Why Elem Mode Uses Scalar GM Reads (A2/A3)¶

copy_gm_to_ubuf_align_b8/b16/b32 requires the UB destination address to be 32-byte aligned, and the destination must be a whole number of 32-byte burst chunks. A per-element MTE2 burst of lenBurst = sizeof(T) to dstPtr + r * RowStride + c does not satisfy that rule whenever (c * sizeof(T)) % 32 != 0, which covers almost every elem-mode lane. On the simulator the runtime accepts the misaligned burst; on real A2/A3 hardware the transfer silently drops, leaving the destination lane at its initial value (typically zero). Row mode does not hit this problem because each row write starts at r * RowStride, and RowStride * sizeof(T) is always a multiple of 32 bytes.

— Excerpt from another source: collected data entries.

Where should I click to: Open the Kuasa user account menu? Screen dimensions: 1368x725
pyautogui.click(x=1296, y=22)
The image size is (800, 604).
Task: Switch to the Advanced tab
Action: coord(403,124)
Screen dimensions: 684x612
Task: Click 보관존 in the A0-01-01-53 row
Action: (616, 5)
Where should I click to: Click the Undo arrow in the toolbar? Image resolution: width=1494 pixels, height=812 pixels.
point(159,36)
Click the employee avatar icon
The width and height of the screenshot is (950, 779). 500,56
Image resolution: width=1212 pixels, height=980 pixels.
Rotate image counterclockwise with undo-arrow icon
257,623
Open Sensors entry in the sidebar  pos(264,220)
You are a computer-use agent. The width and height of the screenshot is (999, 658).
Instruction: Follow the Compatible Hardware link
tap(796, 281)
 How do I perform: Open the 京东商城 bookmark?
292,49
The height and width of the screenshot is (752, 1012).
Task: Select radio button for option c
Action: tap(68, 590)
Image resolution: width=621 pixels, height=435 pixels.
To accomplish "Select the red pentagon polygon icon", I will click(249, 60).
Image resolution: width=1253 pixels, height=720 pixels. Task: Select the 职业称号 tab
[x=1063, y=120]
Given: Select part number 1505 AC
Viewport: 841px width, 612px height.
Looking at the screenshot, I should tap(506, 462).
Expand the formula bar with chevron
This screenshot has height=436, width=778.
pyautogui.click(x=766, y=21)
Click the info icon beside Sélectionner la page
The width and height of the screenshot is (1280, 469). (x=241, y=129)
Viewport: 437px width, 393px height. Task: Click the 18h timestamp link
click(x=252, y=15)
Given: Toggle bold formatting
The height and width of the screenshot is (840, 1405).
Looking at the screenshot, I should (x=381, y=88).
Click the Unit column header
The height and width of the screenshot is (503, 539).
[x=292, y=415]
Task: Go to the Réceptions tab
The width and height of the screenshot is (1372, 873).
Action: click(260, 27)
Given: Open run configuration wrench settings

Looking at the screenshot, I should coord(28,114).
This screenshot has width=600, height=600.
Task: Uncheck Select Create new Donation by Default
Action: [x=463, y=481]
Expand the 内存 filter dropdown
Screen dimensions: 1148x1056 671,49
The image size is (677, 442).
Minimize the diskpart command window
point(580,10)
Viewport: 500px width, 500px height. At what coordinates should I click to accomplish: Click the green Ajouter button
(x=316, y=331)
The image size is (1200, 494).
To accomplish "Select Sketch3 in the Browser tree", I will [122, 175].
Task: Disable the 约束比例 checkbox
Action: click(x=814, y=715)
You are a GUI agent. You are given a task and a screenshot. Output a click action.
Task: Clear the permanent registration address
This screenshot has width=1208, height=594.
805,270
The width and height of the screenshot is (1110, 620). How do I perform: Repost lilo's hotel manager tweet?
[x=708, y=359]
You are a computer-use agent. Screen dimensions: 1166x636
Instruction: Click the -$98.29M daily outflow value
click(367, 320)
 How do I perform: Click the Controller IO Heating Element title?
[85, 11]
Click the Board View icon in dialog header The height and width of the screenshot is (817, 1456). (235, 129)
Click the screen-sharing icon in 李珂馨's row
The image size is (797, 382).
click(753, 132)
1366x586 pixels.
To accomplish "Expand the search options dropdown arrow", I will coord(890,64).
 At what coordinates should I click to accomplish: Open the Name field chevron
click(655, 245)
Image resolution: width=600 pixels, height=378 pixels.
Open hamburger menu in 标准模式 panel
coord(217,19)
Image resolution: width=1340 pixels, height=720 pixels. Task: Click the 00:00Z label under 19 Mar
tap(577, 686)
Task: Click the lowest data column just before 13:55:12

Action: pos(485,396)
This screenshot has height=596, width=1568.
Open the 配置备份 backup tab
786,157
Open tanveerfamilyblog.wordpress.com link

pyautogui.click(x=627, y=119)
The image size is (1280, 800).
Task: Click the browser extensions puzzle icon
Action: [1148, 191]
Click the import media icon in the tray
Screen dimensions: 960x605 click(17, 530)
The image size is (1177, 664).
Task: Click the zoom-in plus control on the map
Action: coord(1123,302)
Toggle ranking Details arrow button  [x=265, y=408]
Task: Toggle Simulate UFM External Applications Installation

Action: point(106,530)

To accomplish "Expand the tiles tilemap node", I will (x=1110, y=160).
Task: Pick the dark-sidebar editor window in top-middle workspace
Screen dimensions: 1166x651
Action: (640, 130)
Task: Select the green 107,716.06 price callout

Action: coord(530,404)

A2/A3 Elem mode therefore uses scalar GM→UB copies, which have element-level addressing granularity and place no alignment requirement on the destination. Atomic semantics are not needed for gather (no destination is written from multiple sources), and OOB::Zero collapses into a direct scalar zero-write. The scalar GM↔UB path is the same (1, 1) fallback already validated on hardware, extended to all elem shapes.

A5 does not face this constraint: the SIMT lane issues per-thread loads instead of a UB-aligned DMA burst, so Elem mode on A5 is naturally per-element with no extra alignment workaround.

Aligned vs Unaligned Tile Shapes¶

The kernel does not care whether the tile's logical shape is "aligned" — it walks all ValidRow * ValidCol positions. The 32-byte alignment of the contiguous dim is enforced upstream by the Tile system because every TLOAD / TSTORE issues 32 B GM↔UB bursts.

Row mode (A2/A3 ND). per-row DMA lenBurst = validCol * sizeof(T); Tile::RowStride * sizeof(T) is forced 32-byte aligned by the Tile system, so subsequent rows always start on a 32 B burst boundary.
Row mode (A2/A3 NZ). one multi-burst transfer per logical row × outer-batch; lenBurst = kC0 * sizeof(T) = 32 B is fixed by the fractal layout, so per-row alignment is automatic. validRow does not have to be a multiple of kFRow.
Elem mode (A2/A3). one scalar GM→UB copy per element. The scalar pipe has element-level addressing granularity, so any (ValidRow, ValidCol) inside the padded tile works.
Row + Elem mode (A5). the SIMT kernel walks through tile_offset_2d<TileX>(r, c) so any (ValidRow, ValidCol) with 1 ≤ Valid ≤ Padded is accepted, including the degenerate (1, 1) which routes to MGatherScalarImpl.

Callers handle "unaligned valid region" by padding the tile up to the nearest 32-byte alignment (for example valid [3, 3] int32 → tile [3, 8]), and either zero-initializing the padding (TASSIGN-then-clear) or only inspecting the valid region post-gather.

Minimum Tile Shape¶

The minimum padded inner dim is set by the upstream TLOAD / TSTORE burst-alignment rule; MGATHER itself accepts any (ValidRow, ValidCol) >= (1, 1).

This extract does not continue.